■ Tasks for this exercise:
**A.** Rewrite the paragraph of the seminar abstract that begins "Measured force-displacement relations" as a short bulleted list that keeps its main facts.
**B.** Answer these questions from the seminar abstract, one line each:
(i) In which three environments are the force controlled AFMs used?
(ii) In which building and room is the seminar held?
(iii) At what time does it start?
**C.** Please reproduce the part of the seminar abstract from "To understand the" up to and including "range and geometry.".

# Extract provided start

CPM Seminar

The response of ultrasmall volumes coming into contact has long been of interest to those concerned with friction, lubrication and adhesion. With the advent of new microelectomechanical systems, this field is likely to expand in importance over the coming years. Such issues are also important for understanding atomic force microscope imaging mechanisms and establishing experimental methods for utilizing tip-sample interaction regions which provide maximum resolution. In addition, measurement of the strong short range force-distance relation between a tip and surface on a highly localized lateral scale may provide a means of atomic or molecular 'fingerprinting'. For the detailed investigation of tip-surface interactions we have designed and built force controlled Atomic Force Microscopes (AFMs) for use in air, liquid and ultra high vacuum (UHV). The force control technique provides quantitative information on the nature of tip-surface interactions by applying magnetic forces directly to magnetic material attached behind the AFM tip via a current carrying coil. Oscillating the applied force to the lever and measuring the resulting displacement amplitude gives a continuous measurement of the absolute force gradient or contact stiffness. This sensitive measurement has enabled us to measure solvation shells with liquid systems. In addition the application of static forces can be extremely useful. One immediate technical advantage is the low hysteresis and creep characteristics of the motion controlled by magnetic forces as opposed to piezo displacements. Once in contact we can perform force controlled nanoindentation enabling large forces to be applied even with very compliant levers. We have also removed mechanical instabilities of the lever using magnetic force feedback. This has enabled us to do force spectroscopy at hitherto inaccessible tip-sample separations.

Measured force-displacement relations can give a quantitative insight into a wide variety of phenomena. However, the tip-flat interaction at the nanometer scale may be strongly affected by surface local properties and by adsorbates, so that the tip displacement is controlled by a rather wide variety of possible forces and reactions. This often makes it difficult to interpret results, particularly when taken outside rigorously controlled environments such as UHV. The effect of the measurement technique on the measurement itself also needs to be explored particularly with reference to large cantilever oscillations and similar conditions under which standard models may not be appropriate.

To understand the overall force-displacement response, which is what is observed experimentally, some means is required of combining the components due to the individual physical processes present. Summing these forces fully self-consistently, with the exact elastic shape deformation of the surfaces, is extremely complex. This problem is discussed and we propose a simplfied analysis which nevertheless demonstrates the essential features of the possible responses, and allows an understanding of the main interactions which control a given load range and geometry.

Wednesday, October 29th, 15:30
Ernest Rutherford Physics Building, room 114

# Extract provided end
# Data records start

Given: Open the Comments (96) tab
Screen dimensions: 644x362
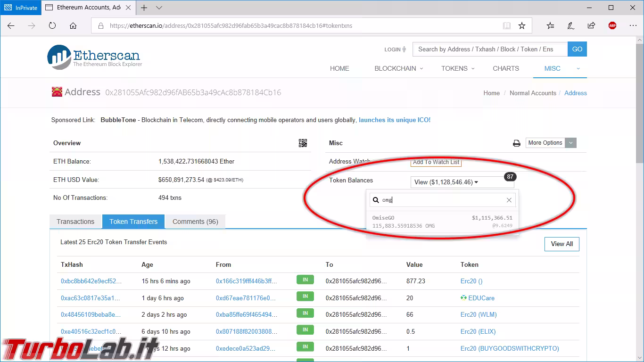Looking at the screenshot, I should click(x=195, y=222).
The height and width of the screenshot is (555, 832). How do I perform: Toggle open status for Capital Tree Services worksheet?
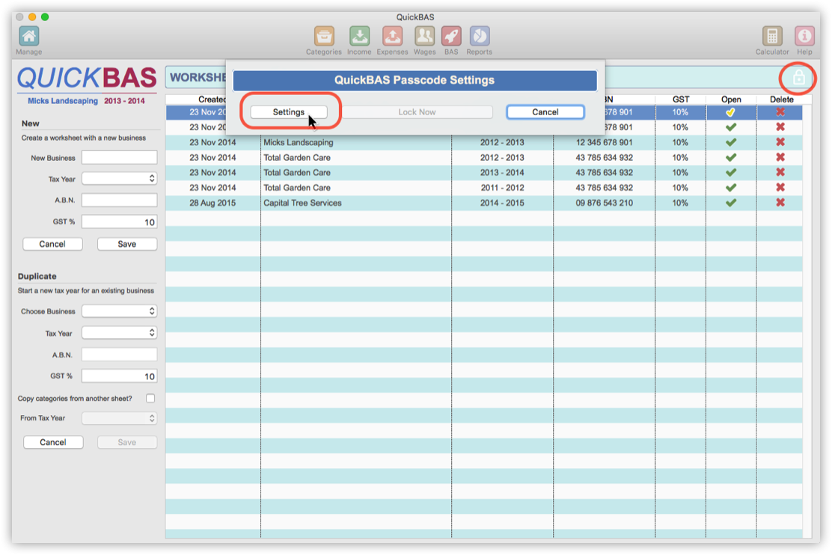[x=731, y=203]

# Data records end

■ Outputs in order:
**A.**
- Measured force-displacement relations can give quantitative insight into many phenomena.
- At the nanometer scale, the tip-flat interaction may be strongly affected by local surface properties and by adsorbates, so many possible forces and reactions control the tip displacement.
- This often makes results hard to interpret, especially outside rigorously controlled environments such as UHV.
- The effect of the measurement technique on the measurement itself also needs to be explored, particularly for large cantilever oscillations and similar conditions where standard models may not apply.

**B.**
(i) Air, liquid and ultra high vacuum (UHV).
(ii) Ernest Rutherford Physics Building, room 114.
(iii) 15:30.

**C.**
To understand the overall force-displacement response, which is what is observed experimentally, some means is required of combining the components due to the individual physical processes present. Summing these forces fully self-consistently, with the exact elastic shape deformation of the surfaces, is extremely complex. This problem is discussed and we propose a simplfied analysis which nevertheless demonstrates the essential features of the possible responses, and allows an understanding of the main interactions which control a given load range and geometry.